DIRECTIVE:
Copy out the part of the records that begins with the line containing "This screenshot has height=1022, width=1920." and runs to the end of the records, reproducing each line unchanged.

PROVIDED RECORDS:
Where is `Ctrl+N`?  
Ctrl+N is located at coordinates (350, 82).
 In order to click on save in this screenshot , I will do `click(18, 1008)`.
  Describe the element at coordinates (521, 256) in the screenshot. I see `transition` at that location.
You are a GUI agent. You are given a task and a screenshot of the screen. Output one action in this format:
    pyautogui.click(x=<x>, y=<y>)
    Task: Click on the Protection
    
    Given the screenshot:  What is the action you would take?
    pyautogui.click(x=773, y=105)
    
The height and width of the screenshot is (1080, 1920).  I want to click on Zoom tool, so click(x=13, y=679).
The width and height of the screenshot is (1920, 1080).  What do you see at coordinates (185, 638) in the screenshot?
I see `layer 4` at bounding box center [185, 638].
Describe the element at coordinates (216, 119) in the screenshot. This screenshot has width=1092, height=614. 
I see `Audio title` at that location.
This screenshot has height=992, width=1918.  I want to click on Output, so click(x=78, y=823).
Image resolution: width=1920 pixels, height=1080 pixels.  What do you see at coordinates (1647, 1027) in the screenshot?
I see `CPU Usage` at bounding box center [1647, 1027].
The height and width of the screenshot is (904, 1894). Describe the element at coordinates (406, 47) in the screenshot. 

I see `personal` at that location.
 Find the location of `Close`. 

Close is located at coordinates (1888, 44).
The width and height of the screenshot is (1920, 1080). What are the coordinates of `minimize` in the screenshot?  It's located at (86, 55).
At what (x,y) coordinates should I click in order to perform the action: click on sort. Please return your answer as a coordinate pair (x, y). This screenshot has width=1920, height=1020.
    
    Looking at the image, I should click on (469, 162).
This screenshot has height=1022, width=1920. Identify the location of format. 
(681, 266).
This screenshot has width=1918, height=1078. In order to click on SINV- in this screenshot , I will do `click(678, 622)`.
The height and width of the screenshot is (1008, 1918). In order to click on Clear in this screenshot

RESULT BELOW:
This screenshot has height=1022, width=1920. Identify the location of format. 
(681, 266).
This screenshot has width=1918, height=1078. In order to click on SINV- in this screenshot , I will do `click(678, 622)`.
The height and width of the screenshot is (1008, 1918). In order to click on Clear in this screenshot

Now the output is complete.